Ettore quizá no sea el más moderno del aparcamiento, pero tiene todo lo que necesitamos para llevarnos a donde queramos ir.

Y, sobre todo, tiene algo que muchos de esos campers perfectos no tienen: una historia.

El navegador anti-puentes bajos

Lo último fundamental de lo que quiero hablarles es el navegador.

Considerando mi experiencia al volante… diría que fue una inversión más que necesaria.

Aprendí a conducir en Cerdeña y, después de unos años, me mudé a Fuerteventura. Esto significa que nunca he tenido mucha práctica con autopistas, grandes intercambios, tráfico complicado y cosas así.

Y cuando te mueves con una autocaravana de más de tres metros de altura, ciertas cosas de repente empiezan a volverse… importantes.

Por eso doté a Ettore de un CarPlay, al que conecto el teléfono cada vez que me pongo en viaje. La pantalla no es enorme, pero hace perfectamente su trabajo: no perderme y no dar vueltas en vano.

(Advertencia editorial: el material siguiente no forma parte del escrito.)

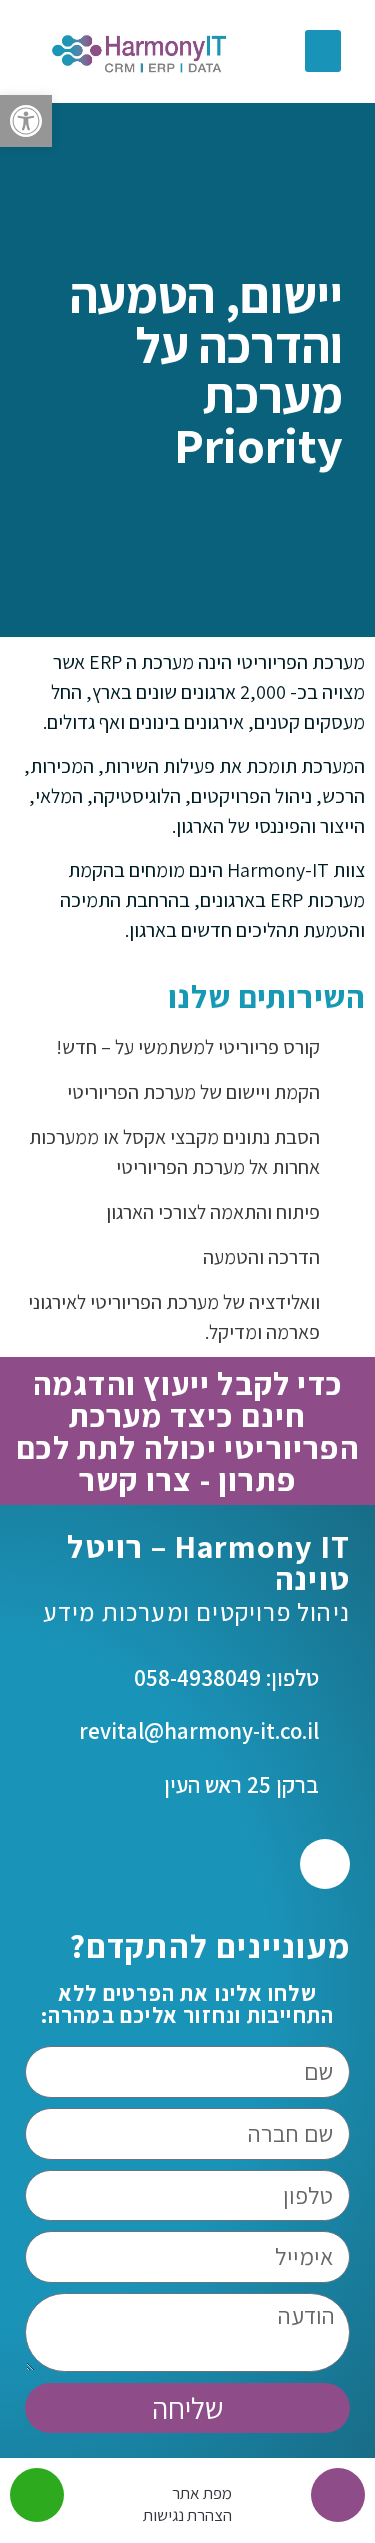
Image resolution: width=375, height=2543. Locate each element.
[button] (26, 121)
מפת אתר (202, 2493)
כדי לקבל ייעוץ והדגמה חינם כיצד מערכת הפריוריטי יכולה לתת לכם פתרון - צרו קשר (187, 1431)
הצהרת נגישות (187, 2515)
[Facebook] (325, 1864)
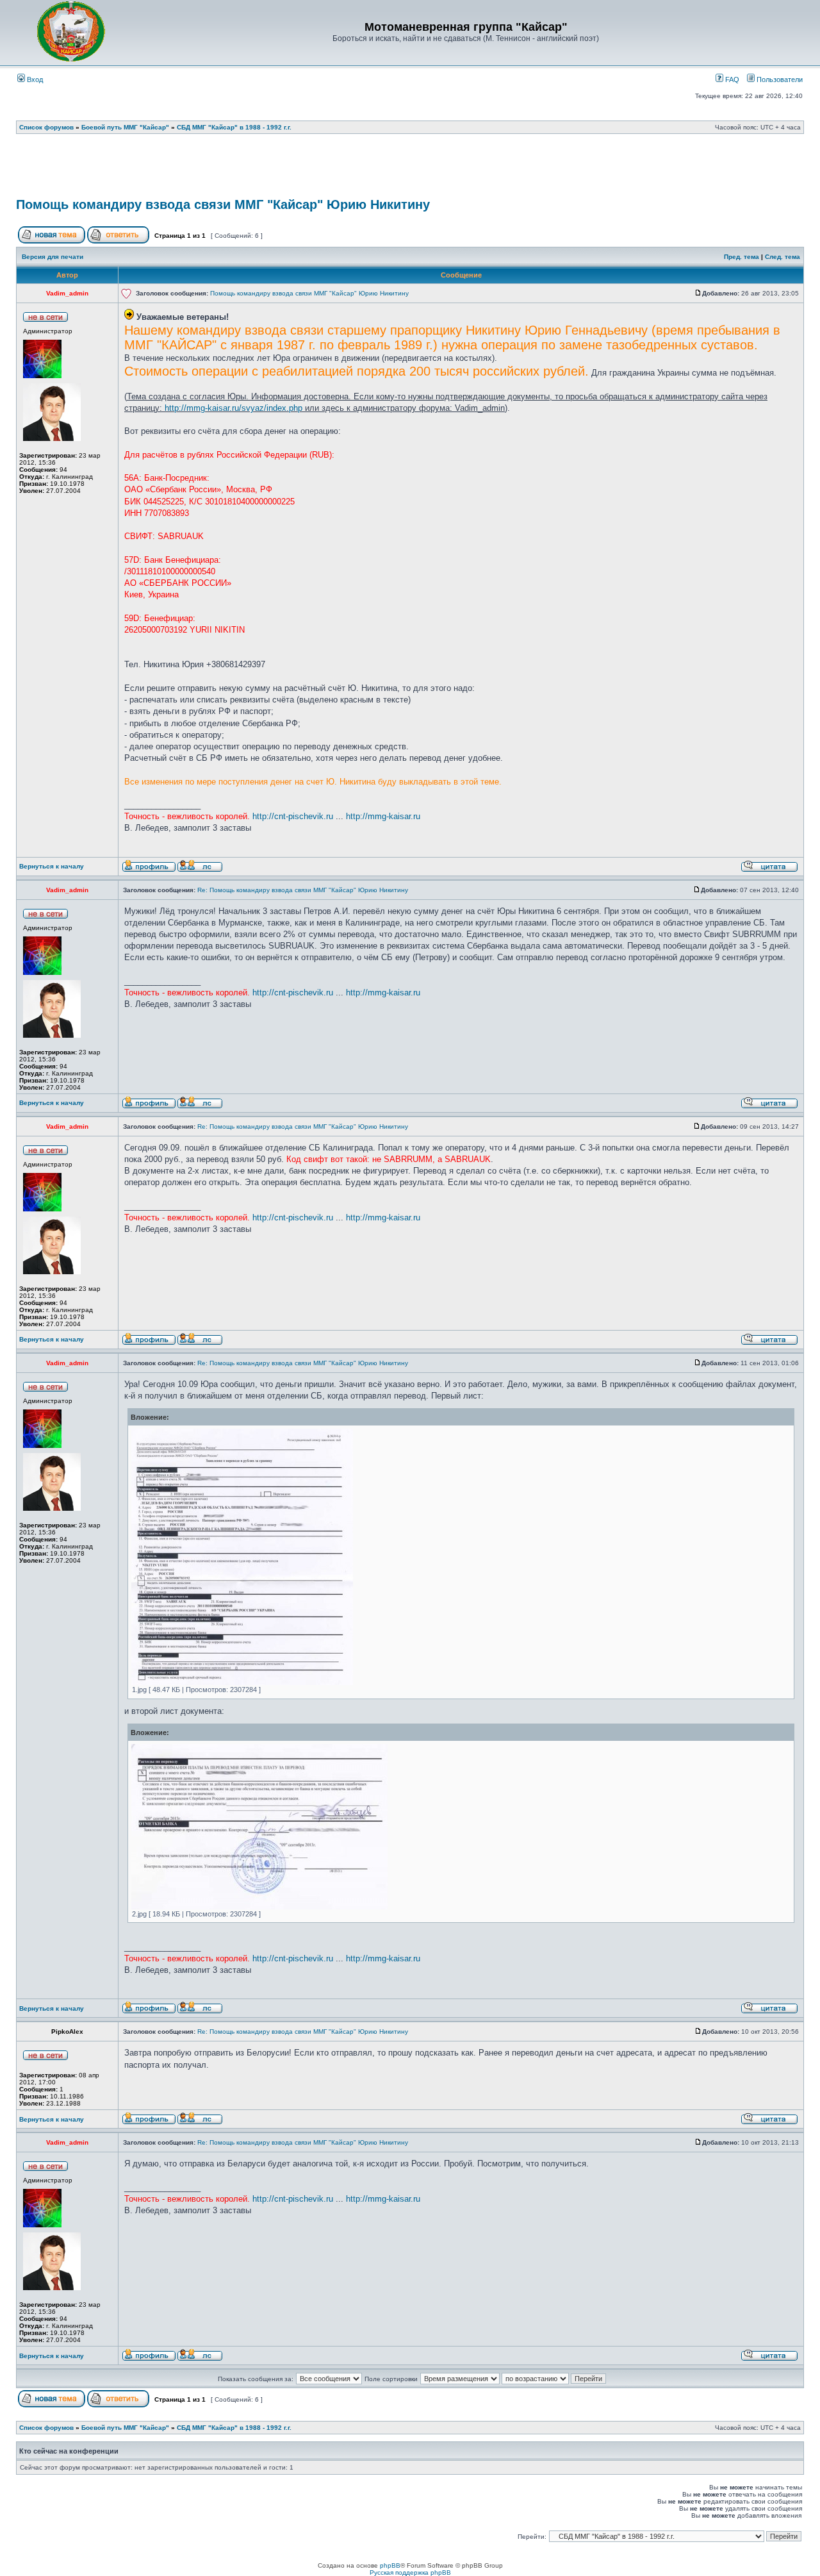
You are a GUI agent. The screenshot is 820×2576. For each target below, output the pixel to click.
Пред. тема (741, 256)
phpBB (390, 2565)
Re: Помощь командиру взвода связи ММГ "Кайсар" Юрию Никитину (302, 889)
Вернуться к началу (51, 866)
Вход (34, 79)
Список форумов (46, 127)
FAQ (731, 79)
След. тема (782, 256)
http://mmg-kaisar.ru (383, 816)
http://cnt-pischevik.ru (292, 816)
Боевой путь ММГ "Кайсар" (125, 127)
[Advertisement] (410, 170)
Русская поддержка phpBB (410, 2572)
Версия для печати (52, 256)
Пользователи (779, 79)
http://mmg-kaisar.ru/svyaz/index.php (233, 408)
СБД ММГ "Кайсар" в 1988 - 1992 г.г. (234, 127)
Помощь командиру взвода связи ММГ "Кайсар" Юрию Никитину (223, 204)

Pero la elección realmente inteligente fue otra: el tipo de navegador.

Y por eso debo darle las gracias a mi padre.

Un día, con su increíble despreocupación y su tono decididamente sardos, me dijo:

“¿Y si un día pasas por una calle de un solo sentido con un puente más bajo que la autocaravana?”

Pánico.

En tres segundos me imaginé la escena: yo atrapada bajo un puente demasiado bajo, todos los coches detrás tocando el claxon, los bomberos llegando para liberarme y mirándome como si fuera una perfecta tonta.

Una imagen mental preciosa, de verdad.

Así que empecé a buscar una solución y, después de un tiempo, encontré una app llamada Sygic Truck.

Es un poco como Google Maps, pero con una diferencia fundamental: puedes ingresar las medidas del vehículo —altura, ancho, peso— y el navegador calcula la ruta solo por las calles por donde la autocaravana puede pasar sin problemas.

Nos llevó un tiempo entenderlo, lo admito.

También porque la primera voz del navegador era sinceramente antipática.

Pero desde que la cambié… vamos de maravilla.

Y sobre todo me está llevando a todas partes sin atraparme bajo ningún puente.

Lo cual, considerando mi experiencia al volante… ya es un gran éxito.

Al final, vivir con Ettore es un poco así.

No es perfecto.
No es moderno.
No es el más grande del aparcamiento.

Pero es casa.

Y por ahora… nos está llevando exactamente a donde debemos ir.